_Задание_
Продолжите отрывок воспоминаний об эскадрилье, начиная сразу после его последнего предложения.

_Выбранный текст_

----------------------------------------

Не знал я тогда, что пока мчусь в поезде, моя новая часть — N эскадрилья — уничтожает воздушные силы противника, а наши бомбардировщики приводят в бездействие суда Сунгарийской речной флотилии, против которых сражались наши амурские корабли. Мне хотелось участвовать в этих боях за нашу родину, но жаль, опоздал, поспел только к „шапочному разбору".
И вот я сижу в штабе. Со мной беседует командир эскадрильи Иван Иванович Кранклин. С его лица сошла командирская строгость. Он просит меня рассказать биографию и сам рассказывает мне о нашей эскадрилье. Ей уже 15 лет. Она громила белых генералов на южном и юго-восточном фронтах. За все время не имела ни одной катастрофы.
Позже, года через два, я читал о боевой мощи нашей эскадрильи в книге японского журналиста. Этот борзописец, позволяя себе вообще довольно легкомысленно судить о боевой силе Красной армии, с нескрываемым страхом говорит о наших пилотах. Он советует при нападении Японии на СССР „уничтожить" нашу эскадрилью в первую очередь и, подбадривая себя, уверяет читателя, будто это выполнимо.

----------------------------------------

_Представленные записи_
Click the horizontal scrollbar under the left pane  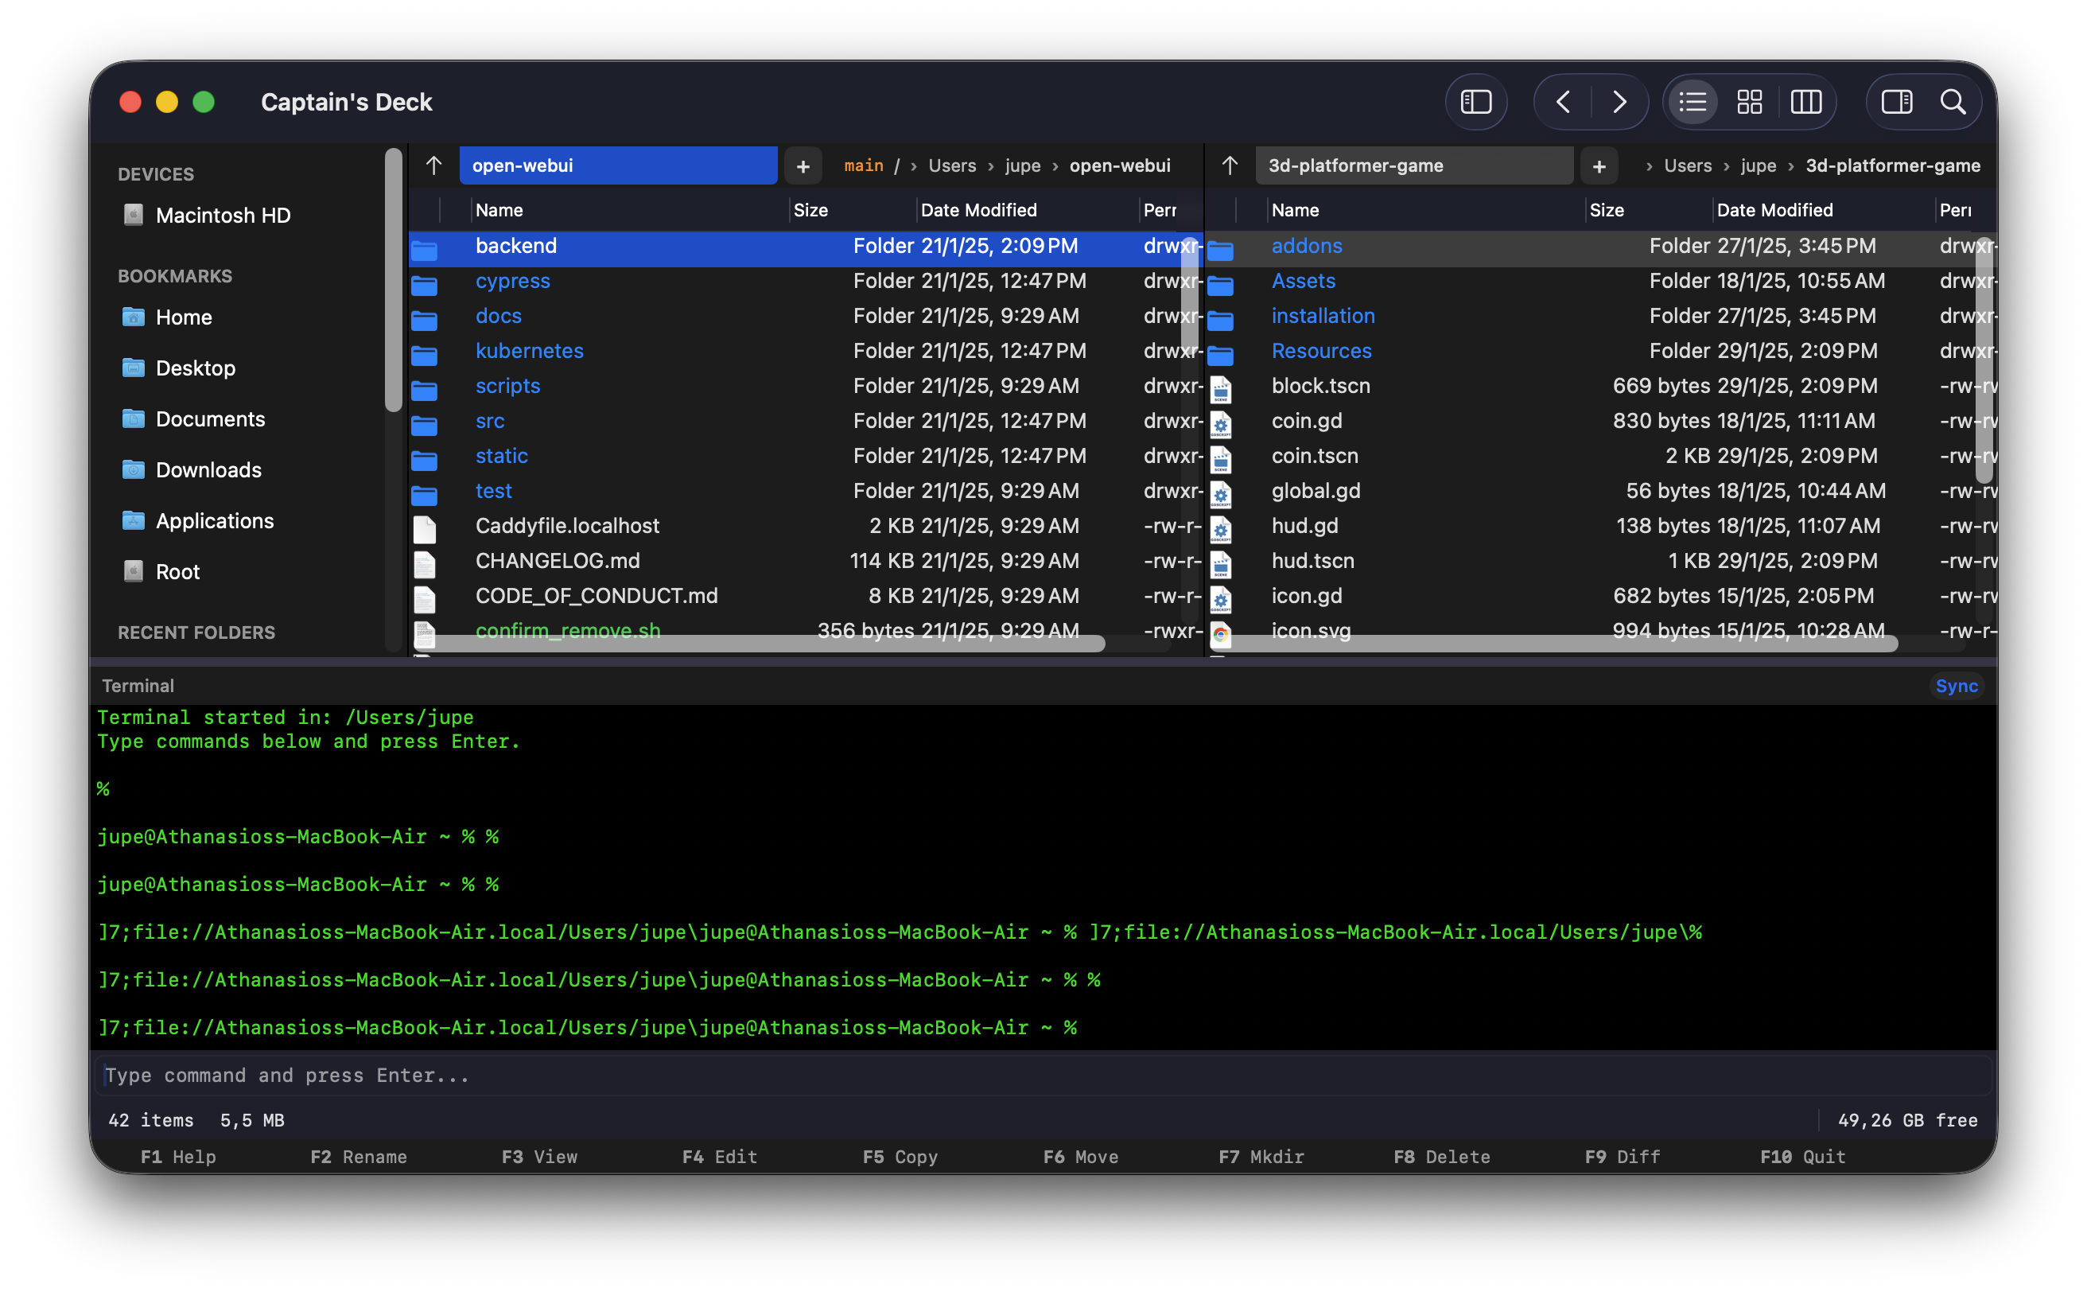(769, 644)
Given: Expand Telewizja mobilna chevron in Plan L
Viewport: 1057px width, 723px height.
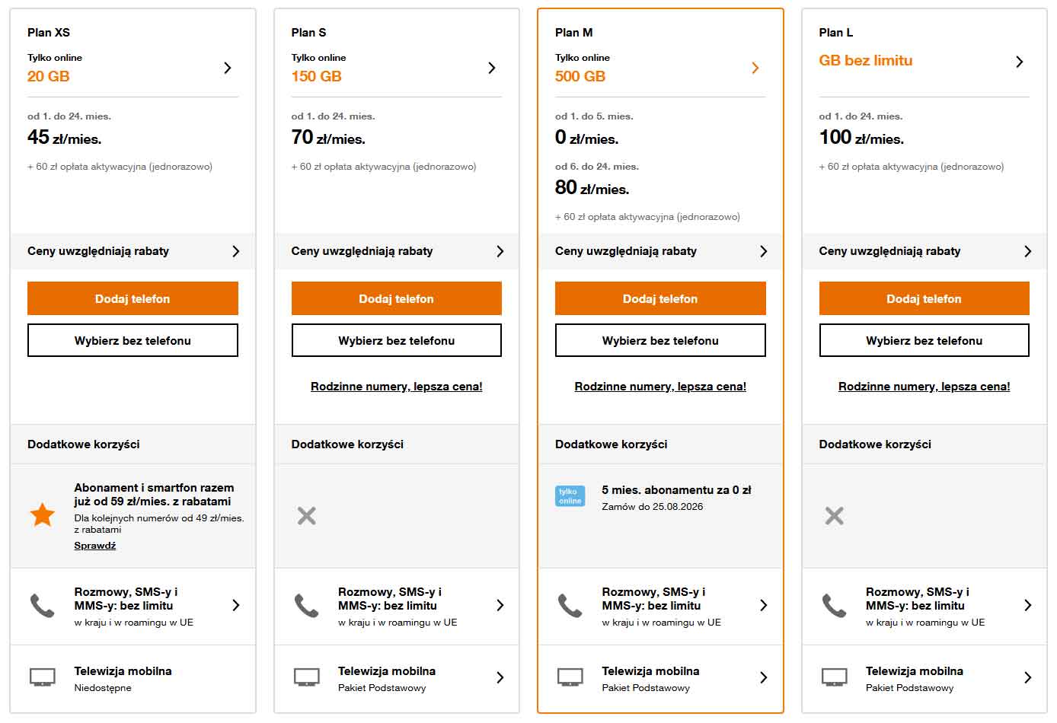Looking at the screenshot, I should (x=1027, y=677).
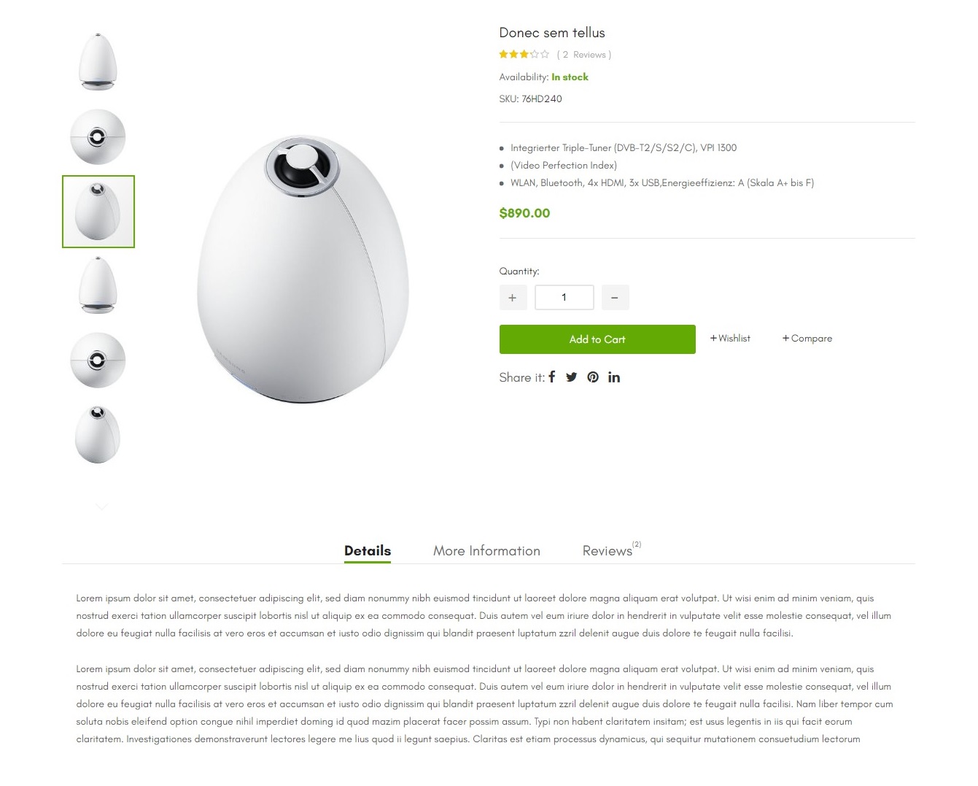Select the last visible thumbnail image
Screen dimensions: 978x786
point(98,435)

----------------------------------------

_Письменный ответ_
Какое нетерпение испытывали мы, читая эти откровенно наглые выпады! Как нам хотелось показать, что, если японские бандиты посмеют напасть на нашу страну, все будет наоборот!
Однако я и раньше слышал хорошие отзывы о N эскадрилье и о ее командире, который принял меня так приветливо.
— Из документов, — сказал он, — видно, что вы дисциплинированный, примерный летчик. Надеюсь, что вы покажете себя таким, каким я ожидаю вас видеть…
Когда я узнал свою часть, увидел ее технический уровень, ознакомился с ее составом, у меня появилось такое ощущение, будто я летать еще совсем не умею.
Уровень нашей части уже тогда был высок. Японские летчики начали учиться летать ночью только в 1933 году, а наши летали уже тогда, в 1929 году, ночью соединениями.
Я же умел вести машину только днем. Когда летишь днем, видишь железную дорогу, лес, озера, реки, города. Все перед глазами; сличаешь с картой и видишь, куда летишь. Перед тобой горизонт, солнце, облака. А ночью, особенно темной ночью? Горизонта нет, ориентиров никаких на земле не видно, небо и земля — одна черная масса. И в таких условиях надо научиться ходить не только индивидуально, но и строем. Наконец надо научиться стрелять, бомбить…
— Ну, сынок, садись! — говорил мне ночью командир моего звена Макаров.
Он называл меня сынком, потому что я был самый молодой в отряде. Он обращался с нами, молодыми, как нянька. Заходил к нам на дом почти каждый день, спрашивал:
— Ну, как ребята? Может чем помочь надо?
Вскоре я сам стал командиром звена, сам говорил своим подчиненным:
— Садись, полетим!..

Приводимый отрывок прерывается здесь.